Огонь, обглодав тонкие ветки, съежился на срубе толстого полешка, приник к почерневшему дереву. И ночь подступила ближе, ухнула пролетающим филином, зашуршала травой. Безымянный прижался к боку Патаххи. Старик молчал. Он думал, когда перестал видеть светлые, полные снежной синевы глаза Учителя, что тот обратил взор к Эргосу. И смирился с этим, так и должно быть и когда-то тоже было так. А если нет? Вдруг это связано с наступающей темнотой? А он-то все улыбается, любуясь цветами и скачущими козами. Надо быстрее сказать что-то, пусть Эргос успокоится. Солгать, утешая.
— Я вижу Беслаи, — звонкий голос Найтеоса всколыхнул темноту, и огонь, вцепившись в дерево, пыхнул, разгораясь. Осветил удивленные лица, повернутые к мальчику. Тот смотрел круглыми как у совенка глазами, кивал.
— Ты? — Патахха пытался нащупать в памяти, а было ли так, чтоб младший видел поперед старшего, — что ты видишь? Расскажи нам.
— Он не смотрит на нас. Глазами не смотрит. А сердцем да. Но вы же сами знаете. А я вижу — он почти голый. Грязный. У него тут, — мальчик провел рукой по поясу, — тут завернуто, а ноги босые. Он сильно занят. Ему надо помогать.
Эргос, внимательно выслушав младшего, улыбнулся разочарованно:
— Да ты про Учителя разве? Помочь самому Беслаи? Он может все, на то он — наш бог. Мы не можем брать на себя заботы богов, так говорил ты нам, Патахха, ведь правда?
— Надо помогать, — упрямо повторил Найтеос, хмуря темные короткие бровки, — а больше я не вижу.

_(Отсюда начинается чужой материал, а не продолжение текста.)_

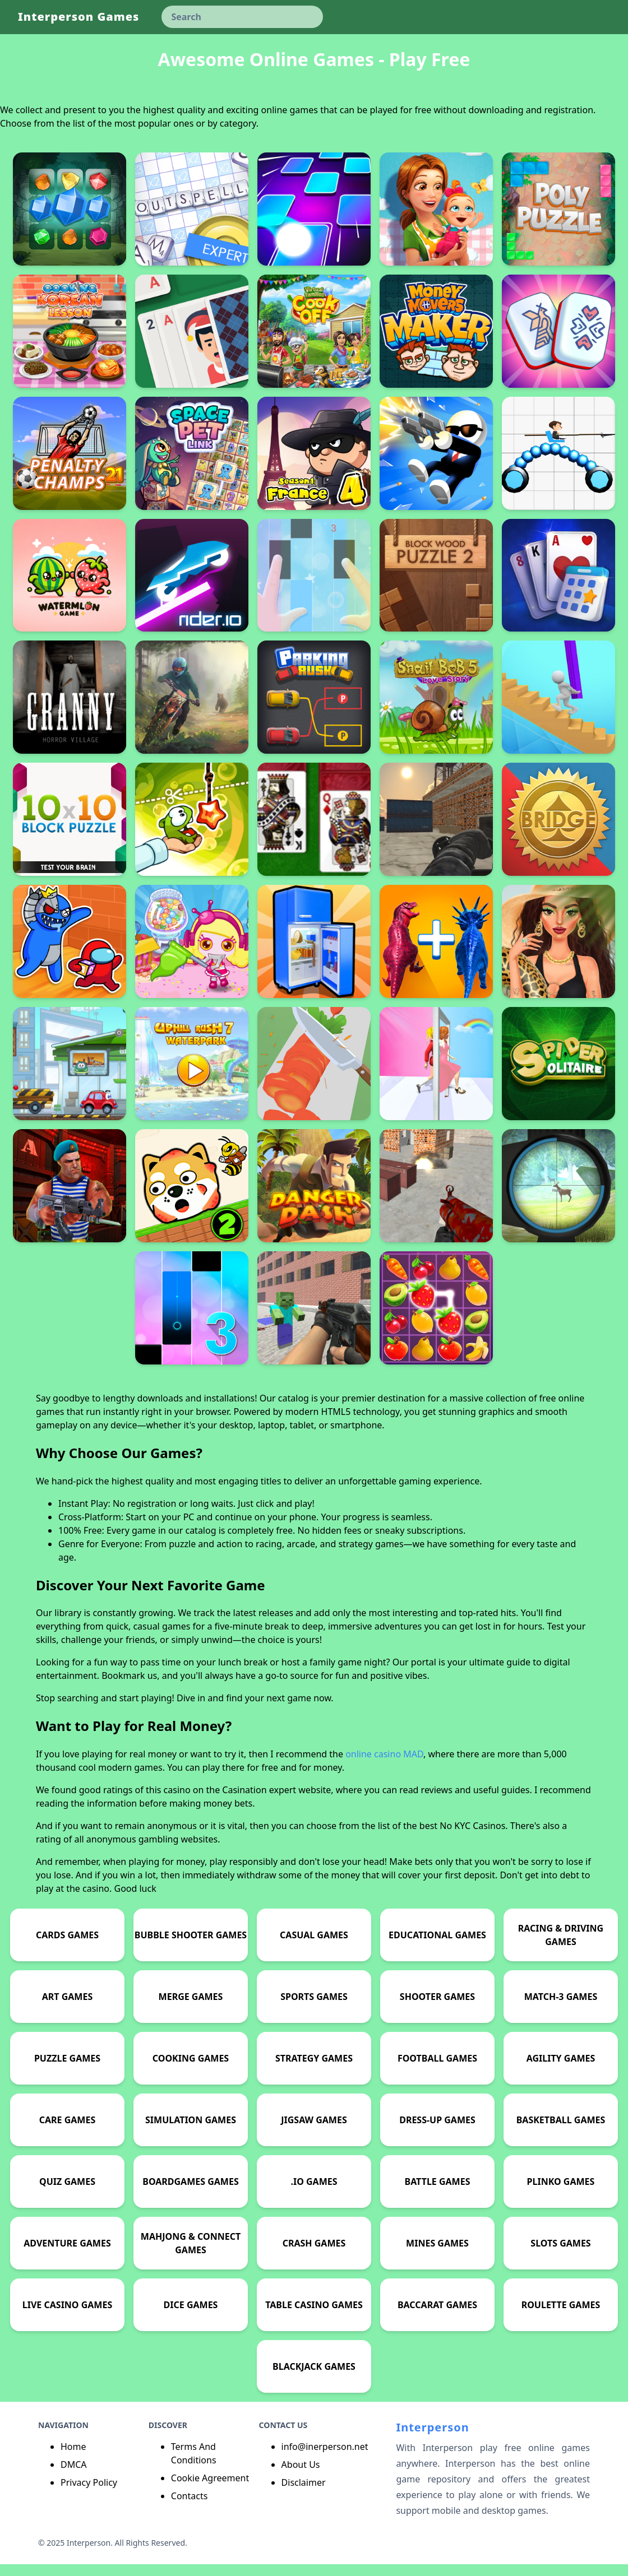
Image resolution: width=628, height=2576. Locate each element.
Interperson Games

Потому что он очень занят.
— Патахха! — сказал Эргос и смолк, не желая просить о помощи старика, думая — не имеет на это права.
Старик потер нос согнутым пальцем, кряхтя, почесал переносицу и стукнул себя по лбу. Морщины под костяшками пальцев пылали от горячего стыда. Он упрекал учителя за то, что тот отвернулся. А надо было спросить, вдруг ему самому нужна помощь? Это конечно, не по-богову, быть слабым и ждать помощи от людей. Но зато по-человечески — предложить ее! Показав, что они — люди.
— Найтеос прав. Если учителю нужна наша помощь, он получит ее. И если мы все захотим помочь, я думаю, Беслаи сумеет найти крошечный миг, чтоб посмотреть на нас и кивнуть.
— Да, — важно сказал Найтеос.
И новый шаман Эргос, обдумав сказанное, посветлел молодым лицом, поднял руки, чтобы огонь осветил ладони с длинными сильными пальцами.
— Да, — сказал он.
— Да, — отозвался Эхмос, кивая.
В ответ кивнула Цез, перестав перебирать траву, разложенную на подоле:
— Да.
Патахха услышал, как младший безымянный шепотом тоже сказал свое «да». И с облегчением улыбнулся. Разве они остались за спиной перемен? Так не бывает. Все меняется и стойбище шаманов меняется тоже.
Он ждал и Эргос, спохватившись, что он теперь главный, велел всем:
— Идите спать. Если Беслаи придет в чей-то сон, спросите, вдруг он сумеет ответить, что мы можем сделать для своего бога.
Он сидел на камне, кивая каждому, кто вставал и, поклонившись, уходил в свою палатку. Из темноты Патахха еще раз посмотрел на одинокую фигуру у костра, на молодое лицо, затененное мыслями. Все лягут, а Эргосу еще думать. Ну пусть, он хороший мальчик.
Залезая в палатку, Патахха лег, удобнее устраивая ноющую ногу, и зашептал, обращаясь к Беслаи, прося его, когда будет время и силы, все же позаботиться о новом шамане, и дать ему пусть сложную, но яркую и долгую жизнь.